* **QUESTIONS ON THE MATERIAL**:
1: In the text on the 2015 Israeli election, why might Rivlin not push hard for a unity government even though he prefers one? Answer in one to three sentences.
2: Write the next part of the text on the 2015 Israeli election, beginning after its last sentence.

Regardless, both Netanyahu and Herzog will attempt to convince Israeli President Reuvin Rivlin, himself a Likud party member, they can bring together a strong coalition without a unity government. Rivlin has already signaled that he prefers a unity government to Netanyahu’s way, which would alone be a nationalist coalition. But it is unclear whether he will push too hard for it if the results are even stronger-than-expected for Likud.

Aides to Rivlin say he won’t “force” a unity government on Netanyahu, but rather will “encourage” both men to form one.

Israeli Prime Minister Benjamin Netanyahu declared victory

Mideast_Israel_Elections_Netanyahu

Israeli Prime Minister Benjamin Netanyahu casts his vote during Israel’s parliamentary elections in Jerusalem, Tuesday, Mar. 17, 2015.

The first exit polls from the hotly contested Israeli election show Prime Minister Netanyahu’s Likud party closed the gap on Isaac Herzog and the Zionist Union. Netanyahu and Likud lead Herzog and the Zionist Union with 28 seats to 27 in one exit poll, while the two are tied at 27 in two others. All were released at 10:00 p.m. local time (4:00 p.m. ET).

Channel 2’s poll had the Likud with 28 mandates, Zionist Union with 27 mandates, the Joint Arab List with 13 mandates, Yesh Atid with 12 mandates, Kulanu with 9 mandates, Bayit Yehudi with 8 mandates, Shas with 7 mandates, United Torah Judaism with 6 mandates, Meretz with 5 mandates, Yisrael Beytenu with 5 mandates and Yahad failing to pass the electoral threshold.

Channel 10’s polls had the Zionist Union with 27 mandates, the Likud with 27 mandates, the Joint Arab List with 13 mandates, Yesh Atid with 11 mandates, Kulanu with10 mandates, Bayit Yehudi with 8 mandates, Shas with 7 mandates, United Torah Judaism with 7 mandates, Meretz with 5 mandates, Yisrael Beytenu with 5 mandates and Yahad failing to pass the electoral threshold.

Channel 1’s polls had the Zionist Union with 27 mandates, the Likud with 27 mandates, the Joint Arab List with 13 mandates, Yesh Atid with 12 mandates, Kulanu with 10 mandates, Bayit Yehudi with 9 mandates, Shas with 7 mandates, United Torah Judaism with 6 mandates, Meretz with 5 mandates, Yisrael Beytenu with 5 mandates and Yahad failing to pass the electoral threshold.

* **RAW DATA**:
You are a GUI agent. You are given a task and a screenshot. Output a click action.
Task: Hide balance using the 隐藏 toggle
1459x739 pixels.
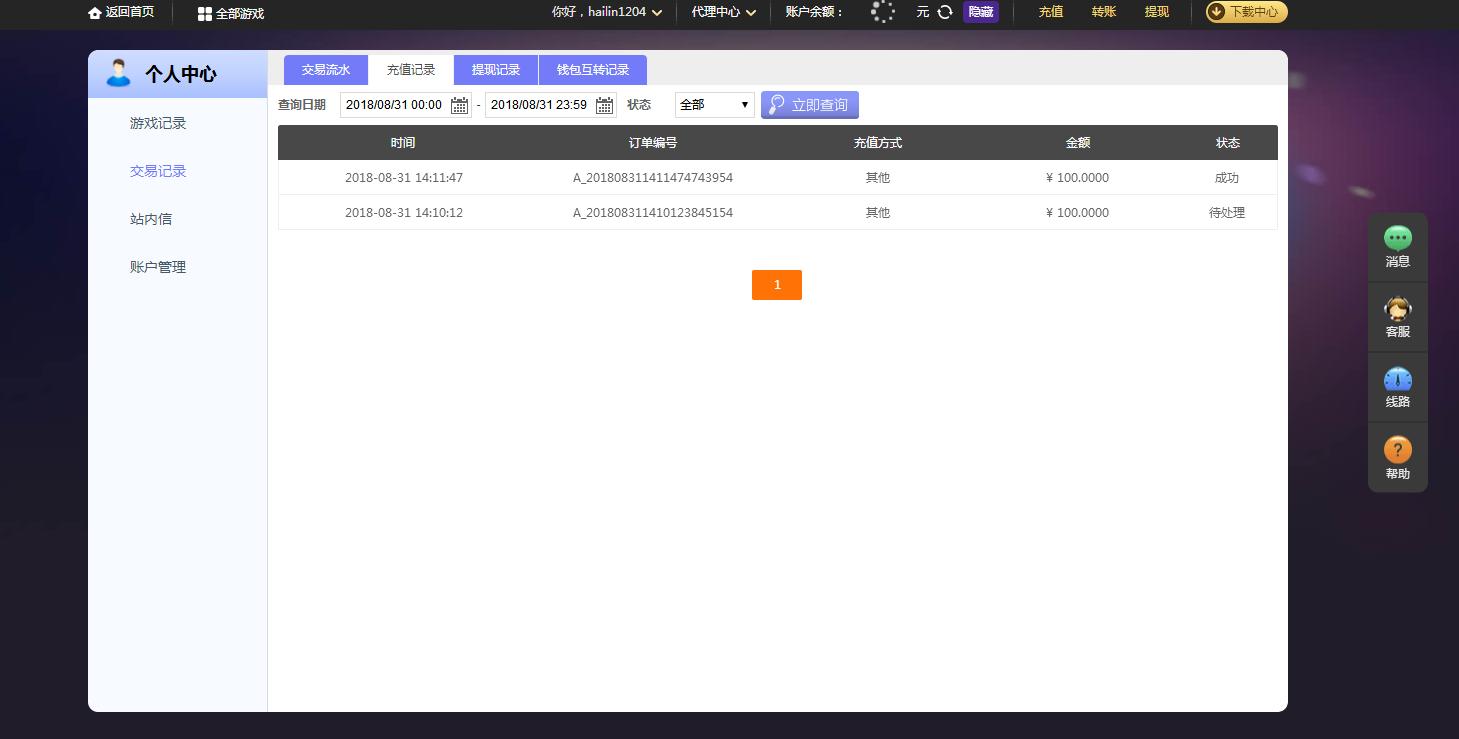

* **REPLIES**:
1: Rivlin has signaled that he prefers a unity government to a nationalist coalition led by Netanyahu alone. The text says it is unclear how hard he will push for it if Likud's results are even stronger than expected. His aides say he will "encourage" both men to form one rather than "force" it on Netanyahu.

2:
The final polls showed the Likud party trailing the Leftist Zionist Union party led by Tzipi Livni and Isaac Herzog, who predicted an “upheaval” on Tuesday. However, if the exit polls hold true, previous polls either missed Netanyahu’s last-minute momentum or underestimated the Likud GOTV machine. It isn’t at all unlikely considering Israeli law does not allow for media to release polling four days before the election, nor exit polls to be published prior to the closure of the polls, and events were ripe for photo-finish.

In truth, news outlets such as the Jerusalem Post, FOX News, and right here at PPD, were more focused on the leftists’ GOTV operations in large part due to the role President Barack Obama played. As was first reported by PPD back in late January, White House political operatives were actively supporting the ouster of the prime minister.

PPD learned on Monday that a bipartisan Senate committee has been established to investigate the Obama administration’s use of several taxpayer-funded State Department grants to support OneVoice, a U.S.-based left-wing activist group started by five Democrats. OneVoice received two taxpayer-funded grants from the U.S. State Department in the past year totaling at least $200,000. The group joined forces with the group V15 – who has a reputed mission of “anyone but Bibi” – to defeat Netanyahu together. V15 is run by well-known Obama political operative, Jeremy Bird, who served as Obama’s 2012 field director.

But Prime Minister Netanyahu — albeit late — recognized he was in the fight of his political life and shifted focus, message and rhetoric. In recent days, Netanyahu has been on a get-out-the-vote campaign blitz and also increased his nationalist rhetoric, warning a Leftist dovish government would spell disaster for the security of his country. He had called the election two years ahead of schedule, but at the time the possibility of a Likud loss was far from the minds of Israelis and analysts alike.

The cycle has seen a level of international interference never before seen in Israeli elections.

During a Tel Aviv rally Sunday, Netanyahu slammed outside influence through funding “from abroad” and attributed his drop in the polls to a “worldwide” effort to unseat him. Speaking to some 20,000 on Monday, he vowed there would be “no withdrawals” from the West Bank and “no concessions” to those who don’t have Israel’s vital interests in mind and heart.

“The choice is symbolic: the Likud led by me, that will continue to stand firmly for (Israel’s) vital interests, compared with a left-wing government … ready to accept any dictate,” Netanyahu said in his speech at Har Homa.

Also on Monday, Netanyahu vowed there would be no Palestinian state as long as he remained prime minister, an effort to shore up support among conservative security voters. The effort appears to have paid off, even if Likud ends up a handful of seats behind Herzog, Livni, and the rest of the left-wing Zionist Union.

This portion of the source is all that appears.